Frank Reynolds, who has been covering Delaware corporate decisions for various national publications for over 40 years, wrote this article.

The full Delaware Supreme Court recently ruled that the federal Employee Retirement Income Act of 1974 does not automatically bar the managers of an investment fund from accessing ERISA assets to defend themselves from state law breach of duty claims in Invictus Global Management, LLC, et al. v. Invictus Special Situations Master I, L.P., Del. Supr., No. 283, 2025 (April 13, 2026).

Justice Karen Valihura’s April 13 opinion on behalf of the en banc Delaware high court agreed with the appellant fiduciaries that (1)  the requested advancement for state-law claims, which is subject to recoupment, would not necessarily relieve ERISA fiduciary duty or responsibility and (2) that advancement is not contingent on a showing of ability to repay under either the fund’s governing documents or ERISA.   Therefore, advancement would not always impermissibly relieve the fund fiduciaries’ duty under ERISA, the high court ruled.

Importantly for D&O insurance and indemnification specialists, the justices pointed to a U.S. Ninth Circuit Court of Appeals opinion in  Johnson v. Couturier 572 F.3d 1067, 1080 (9th Cir. 2009), as to when “advancement may be enjoined under section 410 if (i) there is a likelihood that a fiduciary duty was breached or (ii) the ERISA fiduciary is unable to demonstrate an ability to repay.”  

Any deliberate wrongful acts or gross negligence?   

The justices noted that the Ninth Circuit’s decision in Johnson relied on a determination that the indemnification provisions were likely void under section 1110 if they “clearly ‘purport to relieve’ Defendants from their fiduciary responsibilities under ERISA.”  In that ruling, the Ninth Circuit noted that the indemnification provisions “provide[d] complete indemnity so long as the challenged acts or omissions d[id] not involve deliberate wrongful acts or gross negligence. 

The prudent man standard

The Ninth Circuit determined that the indemnification agreements effectively limit Defendants’ liability under ERISA, “ so long as they do not engage in deliberate violations of the ERISA ‘prudent man’ standard of care.”

Background

Plaintiff Invictus Special Situations Master I, L.P.  was a privately held fund formed to make and hold investments from ERISA. Defendants-appellants are Invictus Global   Management, LLC and Invictus Special Situations I GP, LLC and various individuals associated with them collectively accused of misusing their positions.
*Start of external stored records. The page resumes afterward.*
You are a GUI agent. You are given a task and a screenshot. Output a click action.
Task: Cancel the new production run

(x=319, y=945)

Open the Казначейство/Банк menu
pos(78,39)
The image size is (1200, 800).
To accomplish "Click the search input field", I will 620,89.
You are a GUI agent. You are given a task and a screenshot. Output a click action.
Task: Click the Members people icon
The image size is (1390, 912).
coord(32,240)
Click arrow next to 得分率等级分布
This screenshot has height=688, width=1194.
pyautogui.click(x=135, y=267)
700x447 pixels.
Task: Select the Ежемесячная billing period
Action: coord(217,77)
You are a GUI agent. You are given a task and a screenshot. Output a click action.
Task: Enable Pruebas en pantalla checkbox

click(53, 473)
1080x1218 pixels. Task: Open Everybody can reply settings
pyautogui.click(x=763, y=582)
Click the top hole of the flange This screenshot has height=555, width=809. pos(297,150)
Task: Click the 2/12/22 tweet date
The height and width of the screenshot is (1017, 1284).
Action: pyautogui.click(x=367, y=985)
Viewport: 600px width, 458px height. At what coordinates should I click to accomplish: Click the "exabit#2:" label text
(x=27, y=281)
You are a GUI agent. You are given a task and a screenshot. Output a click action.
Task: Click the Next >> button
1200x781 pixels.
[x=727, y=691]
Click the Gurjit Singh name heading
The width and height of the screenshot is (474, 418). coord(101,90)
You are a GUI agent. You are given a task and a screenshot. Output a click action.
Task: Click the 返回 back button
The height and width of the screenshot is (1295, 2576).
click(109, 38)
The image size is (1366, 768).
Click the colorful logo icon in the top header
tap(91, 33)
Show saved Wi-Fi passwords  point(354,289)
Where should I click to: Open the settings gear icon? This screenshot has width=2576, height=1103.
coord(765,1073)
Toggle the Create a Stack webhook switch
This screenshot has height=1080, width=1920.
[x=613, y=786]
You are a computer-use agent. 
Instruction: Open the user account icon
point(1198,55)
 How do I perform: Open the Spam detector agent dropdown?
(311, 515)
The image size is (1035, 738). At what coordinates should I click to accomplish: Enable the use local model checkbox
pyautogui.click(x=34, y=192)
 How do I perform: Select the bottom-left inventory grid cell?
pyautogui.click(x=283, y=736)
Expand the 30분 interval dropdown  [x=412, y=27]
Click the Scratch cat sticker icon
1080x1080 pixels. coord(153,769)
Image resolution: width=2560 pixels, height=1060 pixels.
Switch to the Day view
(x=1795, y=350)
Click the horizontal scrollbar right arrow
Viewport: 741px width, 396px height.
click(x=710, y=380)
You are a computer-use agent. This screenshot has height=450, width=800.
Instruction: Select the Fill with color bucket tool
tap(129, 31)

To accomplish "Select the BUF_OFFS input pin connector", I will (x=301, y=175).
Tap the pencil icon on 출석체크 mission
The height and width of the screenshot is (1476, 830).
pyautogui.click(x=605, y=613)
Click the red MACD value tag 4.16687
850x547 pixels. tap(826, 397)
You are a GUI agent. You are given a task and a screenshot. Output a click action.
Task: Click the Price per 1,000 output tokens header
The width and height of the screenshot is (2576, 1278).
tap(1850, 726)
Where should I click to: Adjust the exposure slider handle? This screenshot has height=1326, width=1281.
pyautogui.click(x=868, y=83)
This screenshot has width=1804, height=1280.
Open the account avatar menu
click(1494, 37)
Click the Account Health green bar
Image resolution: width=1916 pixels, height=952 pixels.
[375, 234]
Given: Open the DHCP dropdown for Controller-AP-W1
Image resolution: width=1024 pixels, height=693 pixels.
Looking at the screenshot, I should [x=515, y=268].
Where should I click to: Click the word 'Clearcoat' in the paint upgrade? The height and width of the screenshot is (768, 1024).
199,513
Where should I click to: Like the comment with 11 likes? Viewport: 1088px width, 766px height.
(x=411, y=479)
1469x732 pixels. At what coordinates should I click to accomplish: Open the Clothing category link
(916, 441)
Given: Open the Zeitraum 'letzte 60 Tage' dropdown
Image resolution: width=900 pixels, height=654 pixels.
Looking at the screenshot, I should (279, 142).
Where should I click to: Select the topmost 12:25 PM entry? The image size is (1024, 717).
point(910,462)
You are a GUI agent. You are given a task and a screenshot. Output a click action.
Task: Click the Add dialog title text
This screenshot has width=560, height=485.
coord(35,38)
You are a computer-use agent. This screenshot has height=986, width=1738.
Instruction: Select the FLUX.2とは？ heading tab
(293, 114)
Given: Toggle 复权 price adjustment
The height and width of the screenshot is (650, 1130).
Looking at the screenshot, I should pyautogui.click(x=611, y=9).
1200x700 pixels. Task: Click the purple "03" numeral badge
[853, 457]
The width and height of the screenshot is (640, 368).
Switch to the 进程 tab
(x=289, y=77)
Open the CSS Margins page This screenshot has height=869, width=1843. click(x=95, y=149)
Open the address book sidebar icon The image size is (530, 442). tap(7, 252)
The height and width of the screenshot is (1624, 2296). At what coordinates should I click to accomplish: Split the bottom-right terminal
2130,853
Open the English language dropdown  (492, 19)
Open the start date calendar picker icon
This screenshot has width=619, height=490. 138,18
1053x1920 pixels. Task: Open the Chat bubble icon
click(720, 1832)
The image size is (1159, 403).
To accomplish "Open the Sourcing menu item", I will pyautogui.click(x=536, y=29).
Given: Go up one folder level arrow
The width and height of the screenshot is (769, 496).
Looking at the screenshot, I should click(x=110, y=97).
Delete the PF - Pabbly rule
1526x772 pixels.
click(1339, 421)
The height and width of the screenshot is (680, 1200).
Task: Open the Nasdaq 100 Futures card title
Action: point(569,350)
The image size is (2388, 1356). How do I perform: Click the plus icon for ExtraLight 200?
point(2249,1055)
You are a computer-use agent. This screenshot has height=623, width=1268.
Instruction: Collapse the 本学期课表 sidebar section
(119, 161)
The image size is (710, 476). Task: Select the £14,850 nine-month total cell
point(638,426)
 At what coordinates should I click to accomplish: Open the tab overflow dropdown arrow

In October 2023, the Fund’s controlling limited partners removed Invictus GP and IGM as the Fund’s general partner and management company, respectively, and filed this action for wrongful acts or gross negligence. The Fund sought injunctive and declaratory relief, claiming defendants breached the Partnership Agreement and Management Agreement by withholding information — and approximately $10 million in Fund assets after the Fund removed Invictus GP and IGM as its general partner and management company.

The Chancery decision

The Court of Chancery determined that, based on federal case law and United States Department of Labor guidance, section 1110 renders void any contractual provision that purports to allow an ERISA-regulated plan to indemnify and advance funds to an ERISA fiduciary using plan assets.  The fiduciaries argued that canceled out the right to advancement that Delaware law provided them.

Reversed on appeal

On appeal, the Fund argued that both indemnification and advancement have the exculpatory effect of “abrogating the plan’s right to recovery from the fiduciary for breaches of fiduciary obligations.”

The fiduciaries contended that, “While the rights to indemnification and advancement are correlative, they are still discrete and independent rights, with the latter having a much narrower scope,” but “the ultimate right to keep payments characterized as an ‘advancement’ depends upon whether the former corporate official is entitled to indemnification.”

The high court ruled that, “Any breach of fiduciary duties under ERISA, including breaches of the prudent person standard and per se violations, would constitute non-indemnifiable Disabling Conduct. Thus, the Fund retains the right to recover from Defendants for any ERISA fiduciary duty breaches.”

“The parties have not cited any decision of any court that has applied the relevant provisions of ERISA to bar advancement for expenses incurred in defending claims arising under state law,” the Supreme Court noted.